De effecten van dit gedrag zijn duurzamer dan wanneer het gedrag op basis van externe prikkels (compliance aan regels) plaatsvindt3. Het is dus essentieel dat de zorgverleners de mogelijkheid hebben om vanuit hun intrinsieke motivatie te werken aan het continue verbeteren van kwaliteit van zorg.
De regels, procedures, afspraken en organisatie, ook wel systeemwereld genoemd, zouden ten dienste moeten staan van het zorgproces. Anno 2015 wordt veel gesproken over de verschillen tussen leefwereld en systeemwereld, het gevoelde gebrek aan begrip voor elkaar, de verschillende talen die gesproken worden. Het vraagstuk voor de komende vijf jaar is dus hoe goede kwaliteit van zorg weer centraal komt te staan in het leveren van zorg, bij zorgverleners, managers en bestuurders. Dit vraagt minimaal om wederzijds begrip tussen leef- en systeemwereld, en idealiter zouden beiden werelden geïntegreerd moeten worden.
Het verantwoorden over de geleverde kwaliteit van zorg blijft een belangrijk deel van kwaliteit. Het kan echter niet zo zijn dat transparantie over kwaliteit leidt tot een uitwas aan indicatoren en kwaliteitsmetingen ten behoeve van externe verantwoording, die niet meer worden geïnitieerd met de bedoeling de kwaliteit van zorg te verbeteren.
De benodigde kwaliteitsinformatie
Transparantie mag niet komen in plaats van vertrouwen. Zorgverleners moeten zelf – waar relevant in samenspraak met patiënten – kunnen aangeven welke kwaliteitsinformatie zij nodig hebben om de door hen geleverde kwaliteit van zorg te kunnen verbeteren.
Kortom, de komende vijf jaar moeten we ‘op weg naar de bedoeling’. De bedoeling van de zorg is het leveren van goede kwaliteit van zorg aan de patiënt. In plaats van dat regels en systemen bepalen wat er in de leefwereld gebeurt, staat de patiënt en het primaire zorgproces centraal en moet de verantwoording – zowel intern als extern – ingericht worden vanuit de leefwereld.
Noten
1.Geïnspireerd op het gedachtengoed van Wouter Hart en Marius Buiting, ‘terug naar de bedoeling’. (Hart, W. Verdraaide Organisaties. Terug naar de bedoeling. Kluwer 2012)

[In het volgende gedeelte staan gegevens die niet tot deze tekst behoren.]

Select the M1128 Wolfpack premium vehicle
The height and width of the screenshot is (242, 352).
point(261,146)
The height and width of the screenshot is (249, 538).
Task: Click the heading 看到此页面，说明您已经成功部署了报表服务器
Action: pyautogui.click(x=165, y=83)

2.Rupert, J. Van compliance naar participatie. Eindrapportage literatuuronderzoek versterken arbeidsparticipatie. April 2013
3.Ryan, R.M., and Deci, E.L. Self-determination theory ans the facilitation of intrinsic motivation, social development and well-being. 2000. American Psychologist 55 (1), 68
Over de auteur
Gera Welker is werkzaam bij UMCG en lid van de redactie van KiZ.